• **Task to complete**
Copy the records word for word, beginning at the line that contains "Given: Switch to the 草图 tab" and stopping after the line that contains "Looking at the". Leave the pictures out of your copy.

• **Data provided**
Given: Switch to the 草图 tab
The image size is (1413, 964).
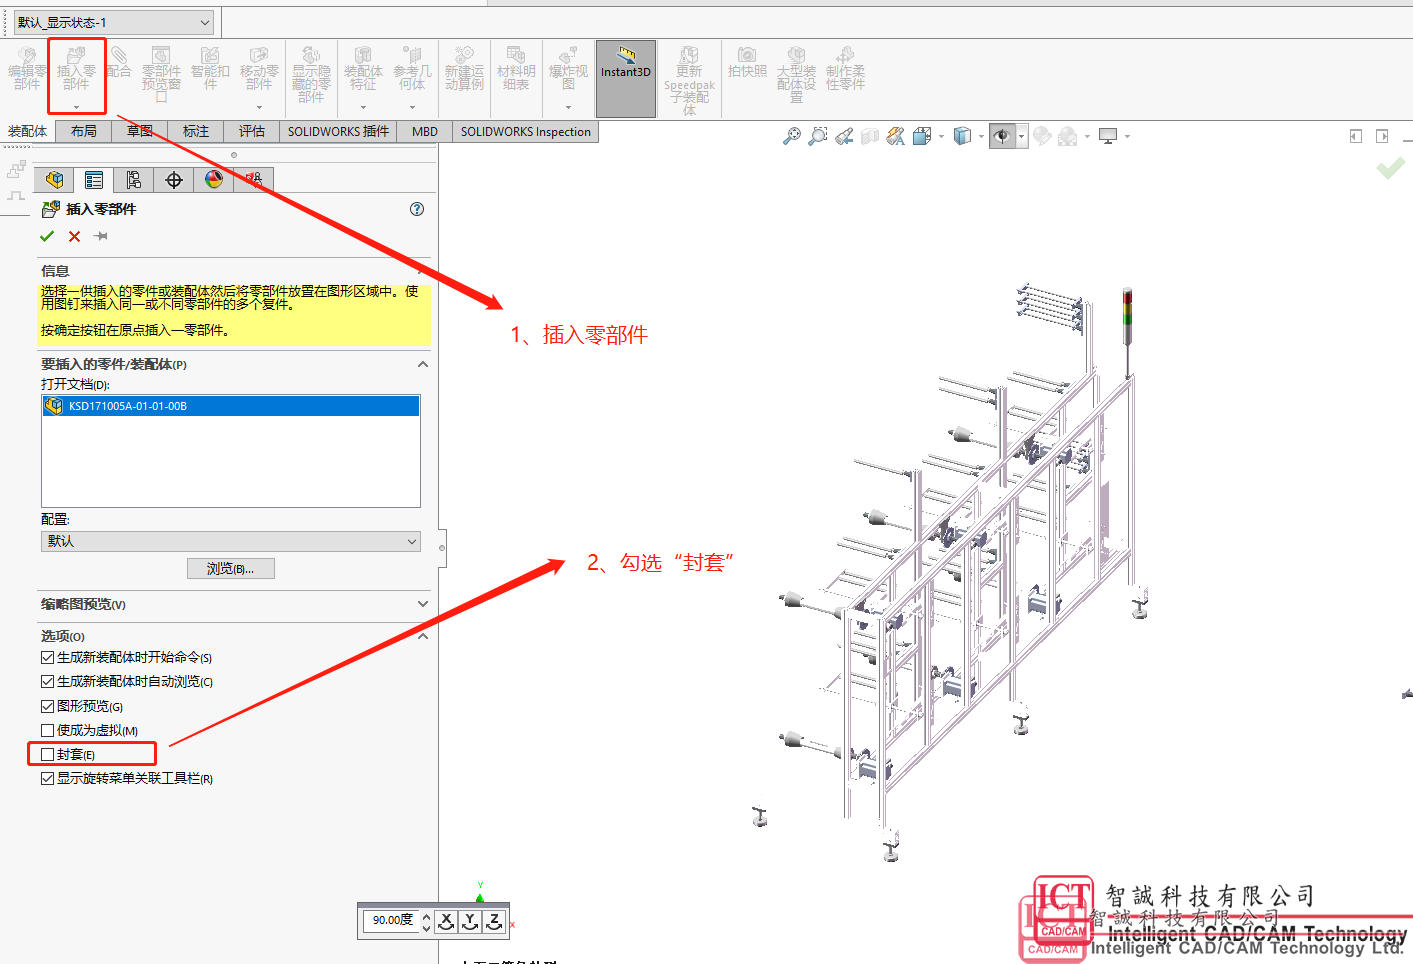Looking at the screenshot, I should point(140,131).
* * *
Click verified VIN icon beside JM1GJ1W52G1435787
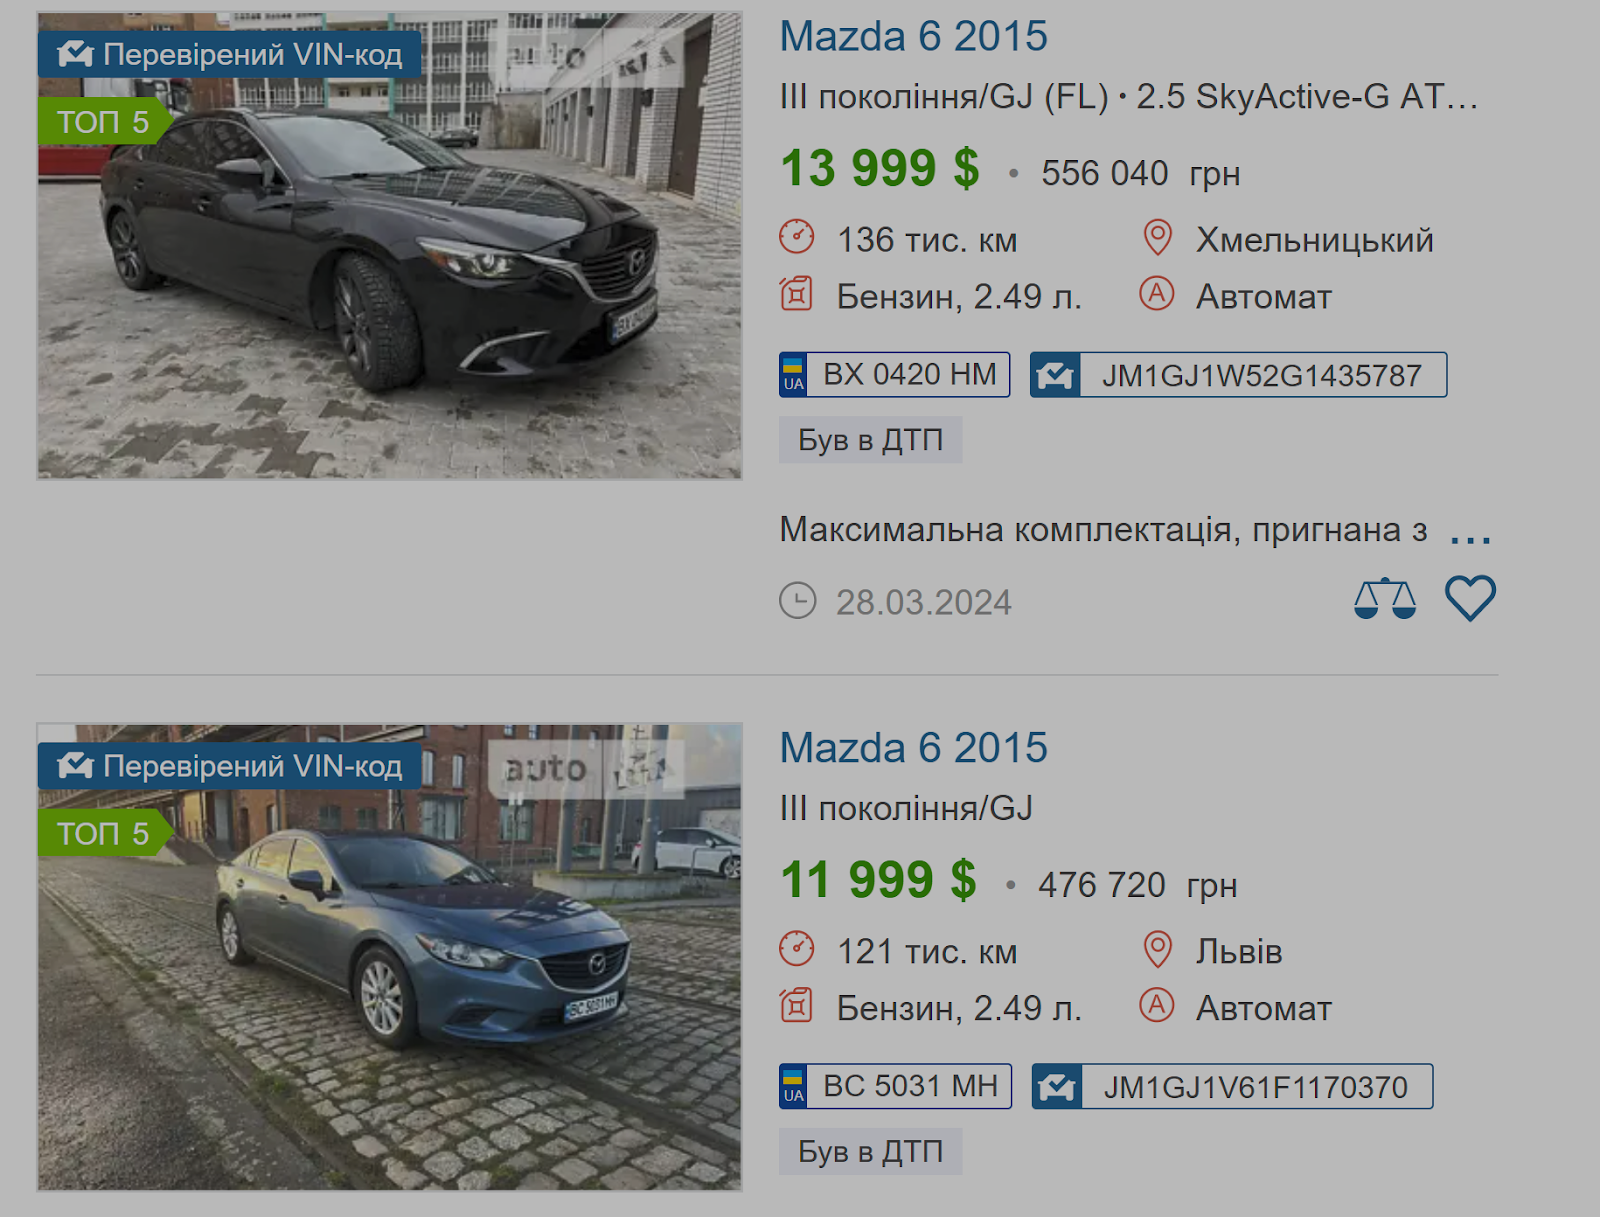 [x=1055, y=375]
---
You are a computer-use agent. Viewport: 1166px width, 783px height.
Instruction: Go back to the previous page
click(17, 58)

• **Output of the task**
Given: Switch to the 草图 tab
The image size is (1413, 964).
Looking at the screenshot, I should point(140,131).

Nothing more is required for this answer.